### SUPPLIED TEXT

# Injuries From Clearing 1911 Style Pistols



## rgrundy (Jul 16, 2011)

I haven't seen this discussed here yet but there have been several well documented cases of injuries associated with clearing a loaded round from 1911 style pistols ( This was in USPSA's Front Sight magazine ) and it could happen with others too we assume. From what has been determined the round does not clear the front of the ejection port and then drops out from under the extractor and then the ejector slams into the primer setting it off. This usually, but not always, happens when the shooter is trying to catch the ejected round by placing his hand over the ejection port as the slide is forcefully cycled back and trips the round back into the port. It has also been associated with rounds loaded long and flat nosed bullets that can catch the front of the port and not slide off. I had a round hang in the ejection port recently with a long loaded flat point bullet and you could plainly see where the front of the port caught it and the ejector hit the back of the case near the primer. Thank God it didn't hit the primer! Time for some re-training so I don't have to have brass removed from my hand. Gently working the slide and dumping the loaded round on the ground is best.

######
### EXTRACTED ENTRIES

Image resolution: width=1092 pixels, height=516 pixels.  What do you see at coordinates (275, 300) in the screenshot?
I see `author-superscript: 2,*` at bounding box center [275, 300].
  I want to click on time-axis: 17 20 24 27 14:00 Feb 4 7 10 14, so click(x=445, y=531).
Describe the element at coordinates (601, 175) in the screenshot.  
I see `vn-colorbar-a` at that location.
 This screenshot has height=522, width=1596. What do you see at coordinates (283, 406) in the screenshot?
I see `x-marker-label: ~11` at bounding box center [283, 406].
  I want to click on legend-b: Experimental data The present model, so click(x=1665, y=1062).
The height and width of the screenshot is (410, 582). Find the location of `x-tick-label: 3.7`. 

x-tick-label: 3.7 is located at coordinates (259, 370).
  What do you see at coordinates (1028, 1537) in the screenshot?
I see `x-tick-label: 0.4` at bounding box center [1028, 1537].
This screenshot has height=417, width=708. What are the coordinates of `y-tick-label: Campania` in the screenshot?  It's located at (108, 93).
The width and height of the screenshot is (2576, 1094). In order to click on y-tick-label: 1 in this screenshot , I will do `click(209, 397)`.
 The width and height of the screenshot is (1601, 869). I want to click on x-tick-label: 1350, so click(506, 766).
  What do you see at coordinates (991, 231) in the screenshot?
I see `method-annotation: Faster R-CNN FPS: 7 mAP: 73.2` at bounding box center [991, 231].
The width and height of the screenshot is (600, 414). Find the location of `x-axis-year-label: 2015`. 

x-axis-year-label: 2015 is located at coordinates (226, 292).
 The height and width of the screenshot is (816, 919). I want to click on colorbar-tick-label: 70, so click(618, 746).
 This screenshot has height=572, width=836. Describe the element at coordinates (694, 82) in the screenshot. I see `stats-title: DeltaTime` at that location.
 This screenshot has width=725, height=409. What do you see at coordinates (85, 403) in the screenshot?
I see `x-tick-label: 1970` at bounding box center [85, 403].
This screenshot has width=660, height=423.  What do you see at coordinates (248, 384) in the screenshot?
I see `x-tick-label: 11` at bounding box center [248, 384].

######

• WORK TASK A:
Rewrite part of the rows as a numbered list, leaving out blank lines. Begin at the line of the rows that contains "The width and height of the screenshot is (600, 414)." and stop after the line that contains "The height and width of the screenshot is (816, 919).".
• WORK TASK B:
Extend the forum thread on injuries from clearing 1911-style pistols, starting after its final post.

• RESULT A:
1. The width and height of the screenshot is (600, 414). Find the location of `x-axis-year-label: 2015`. 
2. x-axis-year-label: 2015 is located at coordinates (226, 292).
3.  The height and width of the screenshot is (816, 919). I want to click on colorbar-tick-label: 70, so click(618, 746).

• RESULT B:
----------



## rgrundy (Jul 16, 2011)

Here's a video demonstrating what can happen. The problems according to the article in Front Sight were with the 40 S&W cartridge which is a smaller head dimension and may be able to move more easily in the way of the ejector.

1911 Primer Detonation While Unloading - YouTube


----------



## FNISHR (Aug 9, 2011)

That's really interesting. I hadn't come across it before. It's also a good reminder of the importance of using eye protection.


----------



## TedDeBearFrmHell (Jul 1, 2011)

if something bad is going to happen when you do something, its just my opinion that you shouldnt do that thing.


----------



## rgrundy (Jul 16, 2011)

TedDeBearFrmHell said:


> if something bad is going to happen when you do something, its just my opinion that you shouldnt do that thing.


It just recently happened at several matches. One guy lost half a front tooth and the other had brass blown into his hand. So the problem has been studied and our behavior is being corrected. Old habits die hard though.


----------



## Cobra64 (Jan 20, 2007)

It seems to me that the situation could occur in other platforms besides the 1911, and that the gentleman in the video could have benefited from a training class.

Though *this video* deals with clearing malfunctions, it also illustrates dealing with hot rounds.


----------



## rex (Jan 27, 2012)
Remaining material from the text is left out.